Câmara aprova mudança que tira verba da Educação e direciona para dívidas em Cosmópolis
Apesar das críticas, o projeto do Executivo foi aprovado pela maioria dos vereadores. Apenas Heron Gomes, Junior Vieira, Matheus Pádua e Renato Trevenzolli votaram contra. O Presidente André não vota

A Câmara Municipal de Cosmópolis aprovou, na sessão desta terça-feira (14), o Projeto de Lei nº 20/2026, que altera a destinação de recursos da venda da área da URCA, antes vinculados à educação, para o pagamento de despesas previdenciárias do município.
A proposta, enviada pelo Executivo em regime de urgência, gerou forte debate em plenário e expôs um racha entre os vereadores. O texto foi aprovado pela maioria, com votos contrários de Heron Gomes, Junior Vieira, Matheus Pádua e Renato Trevenzolli. O presidente André MaqFran não vota.
Pelo novo texto, o saldo remanescente da venda do imóvel poderá ser utilizado para custear despesas com o Regime Geral de Previdência Social (RGPS). Na prática, a medida altera o que havia sido definido em 2021, quando a venda da área foi autorizada sob a justificativa de que os recursos seriam reinvestidos na educação.
Durante a sessão, vereadores contrários à proposta questionaram tanto o mérito quanto a forma como o projeto foi conduzido.
O vereador Junior Vieira criticou a tramitação em cima da hora e o impacto direto da mudança.
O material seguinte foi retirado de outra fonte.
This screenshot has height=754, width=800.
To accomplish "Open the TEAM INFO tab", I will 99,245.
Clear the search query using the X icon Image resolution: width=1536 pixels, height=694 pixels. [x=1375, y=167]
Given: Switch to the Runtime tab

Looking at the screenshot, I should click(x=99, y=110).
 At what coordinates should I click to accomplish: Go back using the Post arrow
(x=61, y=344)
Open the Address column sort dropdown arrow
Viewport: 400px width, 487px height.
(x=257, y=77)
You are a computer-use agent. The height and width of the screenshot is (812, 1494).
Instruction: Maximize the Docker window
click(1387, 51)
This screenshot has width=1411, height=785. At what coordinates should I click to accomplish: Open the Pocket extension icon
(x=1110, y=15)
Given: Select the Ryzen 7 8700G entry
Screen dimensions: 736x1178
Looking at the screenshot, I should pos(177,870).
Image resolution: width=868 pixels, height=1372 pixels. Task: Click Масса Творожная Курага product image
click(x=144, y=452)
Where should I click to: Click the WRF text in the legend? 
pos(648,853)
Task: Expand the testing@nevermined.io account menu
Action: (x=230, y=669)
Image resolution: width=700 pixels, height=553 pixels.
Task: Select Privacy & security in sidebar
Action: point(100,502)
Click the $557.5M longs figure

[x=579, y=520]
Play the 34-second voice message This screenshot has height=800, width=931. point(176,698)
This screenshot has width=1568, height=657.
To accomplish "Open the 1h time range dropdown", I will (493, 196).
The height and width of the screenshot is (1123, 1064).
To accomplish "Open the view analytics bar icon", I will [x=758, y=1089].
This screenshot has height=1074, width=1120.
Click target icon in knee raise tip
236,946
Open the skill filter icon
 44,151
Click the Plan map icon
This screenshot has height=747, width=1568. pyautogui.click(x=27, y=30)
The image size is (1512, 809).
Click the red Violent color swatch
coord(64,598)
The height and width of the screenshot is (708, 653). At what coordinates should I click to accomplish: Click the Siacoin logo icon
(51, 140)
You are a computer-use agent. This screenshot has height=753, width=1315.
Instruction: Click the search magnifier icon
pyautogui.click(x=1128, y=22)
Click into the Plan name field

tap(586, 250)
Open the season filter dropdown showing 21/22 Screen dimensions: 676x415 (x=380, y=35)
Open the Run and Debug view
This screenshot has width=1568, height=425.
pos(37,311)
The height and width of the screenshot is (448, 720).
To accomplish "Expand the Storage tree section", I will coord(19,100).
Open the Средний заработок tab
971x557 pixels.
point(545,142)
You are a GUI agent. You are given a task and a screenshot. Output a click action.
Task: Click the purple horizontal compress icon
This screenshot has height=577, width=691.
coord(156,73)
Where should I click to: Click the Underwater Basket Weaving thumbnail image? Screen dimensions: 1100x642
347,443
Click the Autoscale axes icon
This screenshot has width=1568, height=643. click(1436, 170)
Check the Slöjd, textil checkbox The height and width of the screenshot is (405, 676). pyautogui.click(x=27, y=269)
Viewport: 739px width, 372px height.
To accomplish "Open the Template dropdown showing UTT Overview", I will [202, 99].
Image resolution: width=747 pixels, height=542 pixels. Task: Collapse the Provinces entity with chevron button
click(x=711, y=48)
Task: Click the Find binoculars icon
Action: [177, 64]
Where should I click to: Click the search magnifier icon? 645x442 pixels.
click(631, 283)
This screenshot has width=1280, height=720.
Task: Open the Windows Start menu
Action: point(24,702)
“É um projeto de lei que chegou na manhã de hoje. Um projeto de lei que vai impactar diretamente a educação do nosso município. Nenhum vereador teve tempo suficiente para estudar, para entender”, afirmou. Ele também contestou o argumento de que a alteração seria apenas técnica: “Esse projeto não é sobre ajuste técnico, não é. […] É sobre mudar o destino de um recurso que era da educação”.
Já o vereador Heron Gomes foi direto ao resumir o efeito da proposta: “Em outras palavras, o prefeito está falando assim: nós vendemos a URCA, que era uma propriedade da educação, e agora esse dinheiro que era para ser gasto com a educação, nós vamos utilizar para pagamento de dívida”. Na sequência, ele reforçou a crítica: “Educação? Não. Fica de lado aí. Eu vou pegar o dinheiro de vocês para pagar dívida”.
Com quase três décadas de atuação no Legislativo, o vereador Renato Trevenzolli resgatou o histórico da área e o compromisso firmado à época da venda. “Aquilo era da educação, foi comprado pela educação e tinha que ser investido na educação”, afirmou. Ele também destacou a realidade da rede municipal: “Quero que alguém fale pra mim que não falta vaga em creche em Cosmópolis. Que não falta vaga em escola. Que nenhuma escola precisa de reforma”.
Para ele, a lógica da proposta é contraditória: “Se nós estamos desfazendo o dinheiro da educação para pagar dívidas, como é que eu vou fazer mais dívidas?”, questionou, em referência à intenção da Prefeitura de financiar a construção de uma nova escola por meio de empréstimo. Renato ainda condicionou qualquer apoio à manifestação dos órgãos de controle da área: “A única forma de ter um voto favorável é ele me apresentar um parecer do Conselho Municipal de Educação e do Conselho do Fundeb”.
Apesar das críticas, o projeto foi aprovado pela maioria dos vereadores: Alexandre Hiroshi Satou, André Cappato, Fabio Teixeira Louro, Felipe Tavares, Jackson Teixeira, Ricardo Guimarães e Talita Chaves.